Each Tracer object belongs to a TracerPool. When a call to Tracer#Builder is
made which requests a specific SpanReceiver, we check the TracerPool to see if
there is already an instance of that SpanReceiver. If so, we simply re-use the
existing one rather than creating a new one.
Normally, you don`t need to worry about TracerPools. However, if you have an
explicit need to create multiple SpanReceivers of the same type, you can do it
by using a TracerPool other than the default one, or by explicitly adding the
SpanReceiver to your Tracer once it has been created. This is not a very
common need.
When the application terminates, we will attempt to close all currently open
SpanReceivers. You can attempt to close the SpanReceivers earlier than that by
calling tracer.getTracerPool().removeAndCloseAllSpanReceivers().
## Passing Span IDs over RPC
So far, we have described how to use HTrace inside a single process. However,
since we are dealing with distributed systems, a single process is not enough.
We need a way to send HTrace information across the network.
Unlike some other tracing systems, HTrace works with many different RPC
systems. You do not need to change the RPC framework you are using in order to
use HTrace. You simply need to find a way to pass HTrace information using the
RPC framework that you`re already using. In most cases, what this boils down
to is figuring out a way to send the 128-bit parent ID of an operation over the
network as an optional field.
Let`s say that Bob is writing the server side of his system. If the client
sent its parent ID over the wire, Bob might write code like this:
BobRequestProto bp = ...;
SpanId spanId = (bp.hasSpanId()) ? bp.getSpanId() : SpanId.INVALID;
try (TraceScope scope = tracer.newScope("bobRequest", spanId)) {
doBobRequest(bp);
}
By passing the spanId to Tracer#newScope, we ensure that any new span we create
will have a record of its parent.
## Handling work done in multiple threads
Sometimes, you end up performing work for a single request in multiple threads.
How can we handle this? Certainly, we can use the same approach as we did in
the RPC case above. We can have the child threads create trace scopes which
use our parent ID object. SpanId objects are immtuable and easy to share
between threads.
try (TraceScope bigScope = tracer.newScope("bigComputation")) {
SpanId bigScopeId = bigScope.getCurrentSpanId();
Thread t1 = new Thread(new Runnable() {
@Override
public void run() {
TraceScope scope = (bigScopeId.isValid()) ?
tracer.newScope("bigComputationWorker", bigScopeId) :
tracer.newNullScope();
try {
doWorkerStuff();
} finally {
scope.close();
}
}
}, "myWorker");
t1.start();
t1.join();
}
Note that in this case, the two threads are not sharing trace scopes. Instead,
we are setting up a new trace scope, which may have its own span, which has the
outer scope as a parent. Note that HTrace will be well-behaved even if the
outer scope may be closed before the inner one. The SpanId object of a
TraceScope continues to be valid even after a scope is closed. It`s just a
number, essentially-- and that number will not be reused by any other scope.
Why do we make the worker Thread call newNullScope in the case where the outer
scope`s span id is invalid? Well, we don`t want to ever create the inner span
if the outer one does not exist.
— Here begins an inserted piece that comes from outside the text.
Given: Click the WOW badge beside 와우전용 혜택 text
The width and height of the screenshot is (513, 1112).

Calling newNullScope ensures that we get a
scope with no span, no matter what samplers are configured.
What if we don`t want to create more than one span here? In that case, we need
to have some way of detaching the TraceScope from the parent thread, and
re-attaching it to the worker thread. Luckily, HTrace has an API for that.
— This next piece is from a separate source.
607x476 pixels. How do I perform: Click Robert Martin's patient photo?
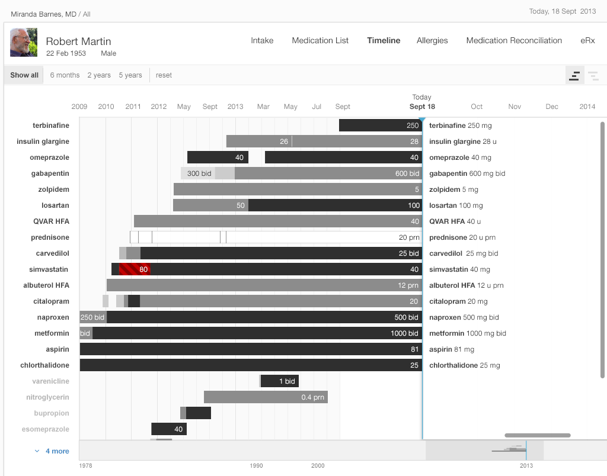[x=24, y=43]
final TraceScope bigScope = tracer.newScope("bigComputation");
bigScope.detach();
Thread t1 = new Thread(new Runnable() {
@Override
public void run() {
bigScope.reattach();
try {
doWorkerStuff();
} finally {
bigScope.close();
}
}
}, "myWorker");
t1.start();
t1.join();
Note that in this case, we don`t need to close the TraceScope in the containing
thread. It has already been closed by the worker thread.